The Calcutta High Court on Friday ordered an interim stay on the ongoing demolition of alleged illegal structures in Kolkata’s Topsia-Tiljala belt, sharply questioning the manner in which the “bulldozer action” was carried out in the Muslim-majority locality after the deadly factory fire earlier this week.
Hearing urgent petitions from affected residents, Justice Raja Basu Chowdhury observed that authorities could not demolish structures without following due legal process and directed all parties to maintain the status quo until further orders.
The court’s intervention came after disturbing accounts emerged from residents who claimed they were evicted without proper notice before demolition teams arrived with bulldozers, labourers, and a massive police deployment.
Several families alleged they were not even given 12 hours to vacate their homes.
According to residents, officials and police personnel suddenly entered the locality, asked people to leave, and soon after, bulldozers began tearing into buildings identified as illegal constructions.
Many claimed they had no opportunity to seek legal help or move to court before the demolitions started.
“We were still trying to understand what was happening when the machines arrived,” one resident alleged outside the court.

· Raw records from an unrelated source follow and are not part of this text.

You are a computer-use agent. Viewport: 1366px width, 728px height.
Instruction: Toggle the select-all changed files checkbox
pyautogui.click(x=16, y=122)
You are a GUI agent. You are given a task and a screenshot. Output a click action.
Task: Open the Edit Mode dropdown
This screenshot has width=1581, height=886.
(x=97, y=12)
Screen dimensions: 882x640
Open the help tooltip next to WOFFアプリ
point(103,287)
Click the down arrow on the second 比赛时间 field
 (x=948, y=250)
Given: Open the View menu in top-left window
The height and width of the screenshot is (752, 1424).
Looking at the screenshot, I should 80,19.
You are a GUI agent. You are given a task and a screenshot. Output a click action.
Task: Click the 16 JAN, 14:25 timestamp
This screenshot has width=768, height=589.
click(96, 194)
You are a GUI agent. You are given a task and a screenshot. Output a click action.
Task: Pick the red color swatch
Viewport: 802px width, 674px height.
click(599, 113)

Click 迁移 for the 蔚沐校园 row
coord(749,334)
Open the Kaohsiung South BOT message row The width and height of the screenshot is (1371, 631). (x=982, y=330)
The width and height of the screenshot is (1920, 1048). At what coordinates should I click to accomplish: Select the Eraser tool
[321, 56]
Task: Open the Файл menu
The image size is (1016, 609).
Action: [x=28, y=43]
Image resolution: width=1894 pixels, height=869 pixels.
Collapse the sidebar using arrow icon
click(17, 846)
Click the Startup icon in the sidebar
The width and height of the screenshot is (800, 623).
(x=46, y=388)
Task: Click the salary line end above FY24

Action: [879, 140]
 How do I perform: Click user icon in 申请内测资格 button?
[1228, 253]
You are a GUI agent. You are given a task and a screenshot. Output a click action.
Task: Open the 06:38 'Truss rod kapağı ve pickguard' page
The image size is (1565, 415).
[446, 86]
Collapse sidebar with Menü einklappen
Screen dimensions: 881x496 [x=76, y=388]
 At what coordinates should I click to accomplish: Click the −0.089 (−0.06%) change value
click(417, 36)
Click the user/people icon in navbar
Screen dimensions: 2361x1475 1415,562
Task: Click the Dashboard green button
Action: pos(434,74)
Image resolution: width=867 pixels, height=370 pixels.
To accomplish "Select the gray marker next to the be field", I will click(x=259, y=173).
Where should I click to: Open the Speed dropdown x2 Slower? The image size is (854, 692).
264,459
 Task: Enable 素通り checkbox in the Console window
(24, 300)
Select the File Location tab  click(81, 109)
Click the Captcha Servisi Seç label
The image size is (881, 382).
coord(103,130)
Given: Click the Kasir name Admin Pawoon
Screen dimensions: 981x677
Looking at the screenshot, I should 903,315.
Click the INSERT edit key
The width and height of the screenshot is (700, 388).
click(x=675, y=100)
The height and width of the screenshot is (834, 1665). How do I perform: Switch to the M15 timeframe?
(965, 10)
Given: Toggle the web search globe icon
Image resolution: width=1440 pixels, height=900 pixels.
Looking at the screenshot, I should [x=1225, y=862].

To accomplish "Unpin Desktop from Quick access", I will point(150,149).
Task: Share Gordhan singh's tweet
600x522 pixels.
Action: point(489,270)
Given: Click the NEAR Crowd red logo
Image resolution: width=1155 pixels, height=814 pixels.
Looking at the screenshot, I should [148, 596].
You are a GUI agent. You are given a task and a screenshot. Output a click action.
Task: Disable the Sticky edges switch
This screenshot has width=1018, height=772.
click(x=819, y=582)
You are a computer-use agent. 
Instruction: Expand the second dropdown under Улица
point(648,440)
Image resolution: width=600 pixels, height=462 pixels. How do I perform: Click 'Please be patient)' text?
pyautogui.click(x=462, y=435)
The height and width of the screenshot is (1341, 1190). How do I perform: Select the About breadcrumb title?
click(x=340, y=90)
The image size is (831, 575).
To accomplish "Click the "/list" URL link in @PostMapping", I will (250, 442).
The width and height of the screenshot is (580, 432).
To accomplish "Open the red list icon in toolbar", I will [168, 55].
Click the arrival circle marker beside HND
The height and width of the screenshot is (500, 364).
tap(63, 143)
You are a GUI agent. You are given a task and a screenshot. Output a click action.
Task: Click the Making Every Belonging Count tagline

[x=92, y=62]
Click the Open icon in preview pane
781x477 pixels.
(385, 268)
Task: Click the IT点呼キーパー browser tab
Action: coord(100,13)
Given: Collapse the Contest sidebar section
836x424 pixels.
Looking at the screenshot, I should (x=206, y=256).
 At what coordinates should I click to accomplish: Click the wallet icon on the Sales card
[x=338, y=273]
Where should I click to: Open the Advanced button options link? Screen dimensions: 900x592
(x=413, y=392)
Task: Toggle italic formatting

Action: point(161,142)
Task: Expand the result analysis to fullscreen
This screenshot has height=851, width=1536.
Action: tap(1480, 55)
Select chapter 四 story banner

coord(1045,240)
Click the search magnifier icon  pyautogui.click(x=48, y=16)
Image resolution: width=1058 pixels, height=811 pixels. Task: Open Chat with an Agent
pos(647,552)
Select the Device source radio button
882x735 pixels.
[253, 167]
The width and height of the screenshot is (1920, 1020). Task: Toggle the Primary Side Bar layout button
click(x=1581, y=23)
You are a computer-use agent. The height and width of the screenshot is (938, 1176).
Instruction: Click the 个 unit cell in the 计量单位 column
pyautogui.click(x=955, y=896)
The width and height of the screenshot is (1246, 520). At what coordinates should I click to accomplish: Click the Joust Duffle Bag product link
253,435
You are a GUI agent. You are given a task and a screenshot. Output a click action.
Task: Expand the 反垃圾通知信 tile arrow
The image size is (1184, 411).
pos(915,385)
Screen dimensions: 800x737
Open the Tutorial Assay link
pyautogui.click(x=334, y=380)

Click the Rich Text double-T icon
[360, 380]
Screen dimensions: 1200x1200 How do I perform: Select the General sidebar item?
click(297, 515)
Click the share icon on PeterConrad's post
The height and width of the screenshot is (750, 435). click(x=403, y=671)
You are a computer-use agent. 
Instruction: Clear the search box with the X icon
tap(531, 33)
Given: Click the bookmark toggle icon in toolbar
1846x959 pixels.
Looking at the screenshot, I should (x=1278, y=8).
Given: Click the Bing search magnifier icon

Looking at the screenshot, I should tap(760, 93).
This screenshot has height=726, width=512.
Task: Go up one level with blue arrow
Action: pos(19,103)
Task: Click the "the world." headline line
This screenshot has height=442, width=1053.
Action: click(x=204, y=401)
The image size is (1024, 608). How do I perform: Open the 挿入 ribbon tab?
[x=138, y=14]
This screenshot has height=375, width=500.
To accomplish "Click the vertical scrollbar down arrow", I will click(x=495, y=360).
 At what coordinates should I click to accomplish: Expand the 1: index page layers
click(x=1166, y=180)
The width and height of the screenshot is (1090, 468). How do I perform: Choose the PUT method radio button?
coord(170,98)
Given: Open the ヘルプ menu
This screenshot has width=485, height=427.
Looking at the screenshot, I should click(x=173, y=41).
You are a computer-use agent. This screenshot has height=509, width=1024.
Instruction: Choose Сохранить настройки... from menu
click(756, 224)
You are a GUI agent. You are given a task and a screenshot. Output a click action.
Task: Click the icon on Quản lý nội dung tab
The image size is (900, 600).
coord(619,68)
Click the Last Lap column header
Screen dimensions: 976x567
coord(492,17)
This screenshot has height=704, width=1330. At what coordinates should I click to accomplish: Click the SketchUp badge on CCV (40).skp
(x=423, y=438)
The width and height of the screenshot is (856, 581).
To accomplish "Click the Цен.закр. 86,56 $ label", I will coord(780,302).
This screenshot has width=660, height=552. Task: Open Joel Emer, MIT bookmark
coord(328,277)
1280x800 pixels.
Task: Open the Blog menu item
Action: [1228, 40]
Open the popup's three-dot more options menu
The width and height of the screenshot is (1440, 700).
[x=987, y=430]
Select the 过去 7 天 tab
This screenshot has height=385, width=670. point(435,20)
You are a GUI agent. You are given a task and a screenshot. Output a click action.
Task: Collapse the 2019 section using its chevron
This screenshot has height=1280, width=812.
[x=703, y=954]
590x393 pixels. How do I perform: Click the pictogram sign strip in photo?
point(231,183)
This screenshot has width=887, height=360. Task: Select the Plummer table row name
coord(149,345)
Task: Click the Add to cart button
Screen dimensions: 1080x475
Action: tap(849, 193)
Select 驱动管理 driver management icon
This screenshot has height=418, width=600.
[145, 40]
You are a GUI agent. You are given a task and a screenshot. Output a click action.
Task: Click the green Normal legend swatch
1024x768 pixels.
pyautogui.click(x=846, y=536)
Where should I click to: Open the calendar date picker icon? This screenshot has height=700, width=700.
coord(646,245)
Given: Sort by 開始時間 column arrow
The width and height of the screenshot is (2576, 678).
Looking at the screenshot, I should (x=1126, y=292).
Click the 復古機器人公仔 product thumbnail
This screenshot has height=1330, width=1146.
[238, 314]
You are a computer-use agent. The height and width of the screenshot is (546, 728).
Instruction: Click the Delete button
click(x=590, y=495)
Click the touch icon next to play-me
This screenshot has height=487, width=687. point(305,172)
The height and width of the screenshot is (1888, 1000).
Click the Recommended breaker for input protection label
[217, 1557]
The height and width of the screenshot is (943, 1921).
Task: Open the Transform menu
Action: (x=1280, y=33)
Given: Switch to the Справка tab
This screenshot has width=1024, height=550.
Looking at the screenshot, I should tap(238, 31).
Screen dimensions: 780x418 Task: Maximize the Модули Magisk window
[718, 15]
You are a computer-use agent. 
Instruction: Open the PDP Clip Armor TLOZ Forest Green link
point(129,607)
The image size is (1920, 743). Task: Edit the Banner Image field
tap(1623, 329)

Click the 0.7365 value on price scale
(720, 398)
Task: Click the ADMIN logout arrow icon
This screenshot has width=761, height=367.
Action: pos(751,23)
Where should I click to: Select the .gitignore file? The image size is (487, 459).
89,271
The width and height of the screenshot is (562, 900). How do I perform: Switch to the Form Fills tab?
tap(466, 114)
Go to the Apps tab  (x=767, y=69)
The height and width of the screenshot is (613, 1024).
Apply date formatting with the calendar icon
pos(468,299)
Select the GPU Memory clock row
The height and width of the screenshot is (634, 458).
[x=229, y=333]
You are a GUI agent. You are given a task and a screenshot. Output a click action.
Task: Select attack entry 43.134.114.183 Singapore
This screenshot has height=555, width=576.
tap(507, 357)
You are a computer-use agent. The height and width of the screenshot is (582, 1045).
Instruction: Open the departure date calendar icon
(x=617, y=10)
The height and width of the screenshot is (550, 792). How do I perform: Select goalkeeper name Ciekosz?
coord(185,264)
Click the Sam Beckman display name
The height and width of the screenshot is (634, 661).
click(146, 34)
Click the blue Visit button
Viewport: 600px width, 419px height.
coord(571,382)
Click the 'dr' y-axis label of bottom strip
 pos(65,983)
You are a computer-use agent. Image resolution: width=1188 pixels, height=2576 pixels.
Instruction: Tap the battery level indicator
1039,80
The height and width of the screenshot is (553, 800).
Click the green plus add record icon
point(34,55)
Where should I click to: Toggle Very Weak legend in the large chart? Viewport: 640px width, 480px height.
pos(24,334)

Others claimed household belongings, documents and furniture remained trapped inside partially demolished homes.
The demolition drive had transformed parts of the congested neighbourhood into a high-security zone over the past 24 hours.
Roads were barricaded, and personnel from Kolkata Police, the Rapid Action Force, and central forces were deployed in large numbers as bulldozers ripped through structures amid tense scenes.
Some residents attempted to resist the operation, leading to heated confrontations with police before the crowd was dispersed.
The crackdown began after Tuesday’s devastating fire inside a leather factory operating from the second floor of a four-storey building at 50/1 JJ Khan Road in Topsia.
Two people died of suffocation in the blaze while five others sustained critical injuries.
A report later submitted to the Chief Minister’s Office reportedly found that the building had no sanctioned construction plan and lacked even basic fire safety measures.
Authorities subsequently declared the structure illegal and launched a sweeping demolition drive targeting nearby unauthorised constructions.
The state government had defended the action as part of a “zero tolerance” policy against illegal buildings and fire safety violations.
However, the High Court on Friday made it clear that even alleged illegal constructions could not be demolished arbitrarily without adherence to legal procedure.
While staying for further demolition work, the court did not immediately grant rehabilitation relief to residents who claimed they had already lost homes during the operation.
The matter is likely to be heard again in the coming days as questions grow over whether due process was bypassed during one of Kolkata’s most dramatic demolition crackdowns in recent years.